__PAGE EXTRACT__:
---
This repo contains supplemental materials accompanying the "Actionable Entities Recognition Benchmark for Interactive Fiction" paper, presented at NILLI Workshop at EMNLP 2022.
We used 5K+ locations from 1K interactive text fiction games and extracted textual descriptions of locations and lists of actionable entities in them. The resulting BAER dataset is available here. You can find this dataset here.
We also trained an XLM-Roberta based language model fine-tuned for AER (Actionable Entities Recognition) -- recognition of entities that protagonists could interact with for further plot development.
The example of usage:
from transformers import AutoModelForTokenClassification, AutoTokenizer, pipeline
MODEL_NAME = "altsoph/xlmr-AER"
text = """This bedroom is extremely spare, with dirty laundry scattered haphazardly all over the floor. Cleaner clothing can be found in the dresser.
---
__RECORD SET__:
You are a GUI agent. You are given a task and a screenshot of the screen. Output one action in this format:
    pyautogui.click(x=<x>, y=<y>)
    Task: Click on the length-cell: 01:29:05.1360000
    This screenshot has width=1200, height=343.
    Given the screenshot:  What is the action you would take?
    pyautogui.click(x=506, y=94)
---
__GOAL OF THE EXERCISE__:
Pick up the AER benchmark page right after its last line and keep writing it. The records have nothing to do with the AER benchmark page.

__OUTPUT FOR THIS EXERCISE__:
A bathroom lies to the south, while a door to the east leads to the living room."""
model = AutoModelForTokenClassification.from_pretrained(MODEL_NAME)
tokenizer = AutoTokenizer.from_pretrained(MODEL_NAME)
pipe = pipeline("token-classification", model=model, tokenizer=tokenizer, aggregation_strategy="simple", ignore_labels=['O','PAD'])
entities = pipe(text)
print(entities)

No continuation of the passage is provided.